EXERCISE TEXT

* * *

Do Hurricanes Cool the Ocean? Here’s How It Works

Yes, hurricanes cool the ocean surface significantly. A typical storm drops sea surface temperatures by around 1 to 5°C, though coastal measurements have recorded an average drop of 6.1°C across dozens of typhoon events, with a maximum of 12.5°C observed after Typhoon Fungwong in 2008. This cooling is visible in satellite imagery as a trail of cold water stretching behind the storm’s path, often called a “cold wake.”

How Hurricanes Pull Cold Water Upward

Two main processes drive the cooling. The first is vertical mixing: a hurricane’s intense winds create powerful shear forces that churn the upper ocean like a blender. This drags cold water from below the surface upward into the warm top layer, cooling the surface while warming the water beneath it. The second is upwelling, where the storm’s rotating winds push surface water outward from the center, forcing deeper, colder water to rise and fill the gap. Both processes work together, with the strongest cooling concentrated near the storm’s center and along its track.

The effect reaches deep. Modeling studies show that a mature hurricane can cool surface water by more than 2°C on a daily average while warming subsurface water by a similar amount. The temperature disruption extends well below the surface layer, with measurable cooling reaching depths beyond 1,000 meters. The boundary between warm surface water and cold deep water, known as the thermocline, gets pushed significantly deeper.

* * *

THE DATA
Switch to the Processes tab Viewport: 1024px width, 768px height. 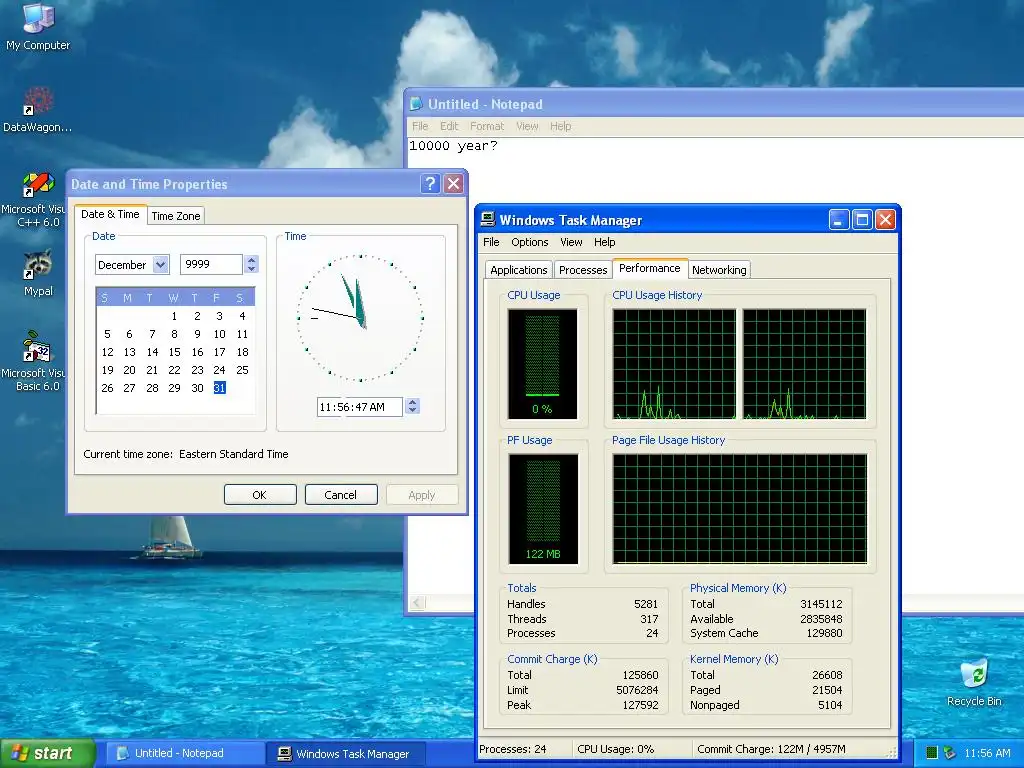click(583, 270)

* * *

WORK REQUEST A
List each temperature value in degrees Celsius that the hurricane text gives.
WORK REQUEST B
According to the hurricane text, what is the boundary between warm surface water and cold deep water called?
WORK REQUEST C
Continue the text on hurricanes cooling the ocean from the point where it stops.

TASK RESPONSE A
1 to 5°C
6.1°C
12.5°C
2°C

TASK RESPONSE B
The thermocline.

TASK RESPONSE C
Heavy Rain Can Limit the Cooling

Not every hurricane cools the ocean equally. One surprising factor is the storm’s own rainfall. Fresh rainwater is less dense than saltwater, so heavy downpours can create a lighter layer on top of the ocean that resists mixing. Observations show that weaker storms with high rain rates produce noticeably less surface cooling than similar storms with low rain rates. The freshwater essentially caps the surface, preventing the wind-driven churning from pulling cold water upward as effectively. For stronger hurricanes, the winds are powerful enough to overcome this barrier, but for weaker ones, rainfall can meaningfully dampen the cooling effect.

The Cold Wake Weakens the Storm

Hurricanes run on warm ocean water. They intensify by extracting heat energy from the sea surface, so the cooling they create works against them in a negative feedback loop. As the storm churns up colder water beneath it, the temperature difference between the ocean and atmosphere shrinks, reducing the storm’s fuel supply. This effect is especially pronounced when a hurricane slows down. Hurricane Matthew in 2016, for example, rapidly lost intensity when its forward speed dropped, giving its winds more time to mix the upper ocean and cool the surface beneath it.

Forecasters now account for this feedback. Older prediction models used pre-storm sea surface temperatures to estimate a hurricane’s potential strength, which ignored the fact that the storm reshapes its own environment. Newer approaches incorporate the cooling caused by the storm’s own mixing, and this improves intensity forecasts, particularly for slow-moving or powerful hurricanes where the ocean feedback is strongest.

How Long the Cooling Lasts

The cold wake left behind by a hurricane is not a brief blip. These patches of cooler water can cover large areas and persist for a month or longer before the ocean returns to its baseline temperature. During active hurricane seasons, successive storms can encounter cold wakes left by earlier ones, potentially limiting how strong later storms become as they travel similar paths.

Nutrients Rise With the Cold Water

The same upwelling that cools the surface also reshapes ocean biology. Deep water is rich in nutrients that sunlight-dependent organisms need but that are normally trapped far below the surface. When a hurricane pulls this water upward, it triggers blooms of phytoplankton, the microscopic plants at the base of the marine food chain. NASA observations confirm that bigger storms produce larger blooms, and since phytoplankton absorb carbon dioxide as they grow, these post-hurricane blooms temporarily pull carbon out of the atmosphere.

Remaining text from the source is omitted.